In a bid to counter those headwinds, Microsoft is pumping enormous amounts of cash into its development and marketing process. It is also betting heavily on Nokia, which abandoned its homegrown operating systems such as Symbian in favor of Windows Phone. Despite its falling market share in the wake of that decision, Nokia continues to enjoy significant presence on the global stage, which Microsoft hopes it can leverage into far greater Windows Phone adoption.
Part of Microsoft's overall strategy also involves expanding Windows Phone beyond its current high-end niche and into the midmarket. "We are dramatically broadening the set of price points in Mango-related phones that we can reach," Andy Lees, president of Microsoft's Windows Phone division, told the audience during the Asia D conference Oct. 19. "That's particularly important because going lower down in price point opens up a more addressable market."
Microsoft has loosened its minimum hardware requirements for the platform, with its hardware specifications now listing "primary camera" and "front-facing camera" under "optional hardware." The rest of the "standard hardware" remains much the same, including three hardware buttons (start, search and back) and an accelerometer. Those specifications were last updated Sept. 23.
Nokia plans on offering a midmarket Windows Phone, the Lumia 710, to complement its higher-end efforts.
Microsoft's Windows Phone strategy extends to pumping up its executive bench.
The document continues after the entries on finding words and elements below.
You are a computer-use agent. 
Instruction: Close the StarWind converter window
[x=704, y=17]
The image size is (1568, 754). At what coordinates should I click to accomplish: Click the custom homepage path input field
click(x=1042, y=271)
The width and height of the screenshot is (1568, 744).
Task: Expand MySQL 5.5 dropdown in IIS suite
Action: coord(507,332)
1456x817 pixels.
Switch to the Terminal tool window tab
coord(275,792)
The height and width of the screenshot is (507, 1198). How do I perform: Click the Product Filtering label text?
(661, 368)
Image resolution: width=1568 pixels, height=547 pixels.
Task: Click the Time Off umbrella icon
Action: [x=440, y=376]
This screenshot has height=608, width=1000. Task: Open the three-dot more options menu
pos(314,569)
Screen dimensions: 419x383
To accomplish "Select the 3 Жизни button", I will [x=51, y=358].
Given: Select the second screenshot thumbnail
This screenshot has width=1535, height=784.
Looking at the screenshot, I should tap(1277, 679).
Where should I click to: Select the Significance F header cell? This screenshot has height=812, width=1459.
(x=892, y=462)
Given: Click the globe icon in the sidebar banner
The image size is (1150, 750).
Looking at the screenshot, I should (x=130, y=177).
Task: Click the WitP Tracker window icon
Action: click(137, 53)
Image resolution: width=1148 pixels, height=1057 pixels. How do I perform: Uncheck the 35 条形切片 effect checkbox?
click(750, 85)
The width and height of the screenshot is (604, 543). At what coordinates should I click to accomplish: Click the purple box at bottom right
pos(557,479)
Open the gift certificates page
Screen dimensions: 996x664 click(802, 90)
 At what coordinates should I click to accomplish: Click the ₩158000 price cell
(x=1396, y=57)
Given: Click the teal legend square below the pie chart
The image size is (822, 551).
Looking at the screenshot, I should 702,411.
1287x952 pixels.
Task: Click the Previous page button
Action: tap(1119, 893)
On Nov. 7, the blog Boy Genius Report posted news that Gavin Kim, formerly Samsung's vice president of consumer and enterprise services, had become Microsoft's general manager of the Windows Phone team.
"I will be responsible to help set the future direction for the Windows Phone platform and to accelerate Microsoft's trajectory to win the hearts and minds of consumers, carriers, device manufacturers, developers and partners," Kim told BGR. "In my experience, there is an already fervent base of Windows Phone supporters out there and they all get it."
Microsoft's recent partnerships haven't been limited to Windows Phone. On Nov. 8, Reuters reported that the company had entered into an advertising alliance with AOL and Yahoo.
However, Microsoft declined to frame its deal as a response to online competitors such as Google. "Other players in the industry are welcome to join us," Rik van der Kooi, corporate vice president of Microsoft Advertising Business Group, told the news service. "This is not in response to anybody in particular."
Under the terms of the agreement, each of the three companies can sell premium display ads belonging to the other two. That will allow the trifecta to more efficiently unload premium advertising inventory, although their competition over advertiser spending and other segments will continue apace. Although Microsoft's product portfolio gives it diverse streams of revenue (in contrast to Google, for example, which depends on advertising for an overwhelming percentage of its bottom line), its recent emphasis on Web and cloud services makes advertising a more prominent concern.
However, Microsoft's week wasn't all product pushes and partnerships: The company also faces a potentially complicated issue related to its Android-licensing push.
For the past several quarters, Microsoft, insisting that Android violates certain key patents, has offered Android device manufacturers a choice: Pay us royalties for each unit you make, or risk a lawsuit. So far, it has locked 10 manufacturers into agreements, but Barnes & Noble, which produces the Android-based Nook e-reader, has opted to battle the matter out in court.
According to Bloomberg, an Oct. 17 letter from Barnes & Noble to the Justice Department describes Microsoft as "embarking on a campaign of asserting trivial and outmoded patents against manufacturers of Android devices" in order to "drive out competition and to deter innovation in mobile devices."
Whatever the outcome of this attempt to launch an antitrust probe, the two companies' patent-infringement battle will begin February 2012.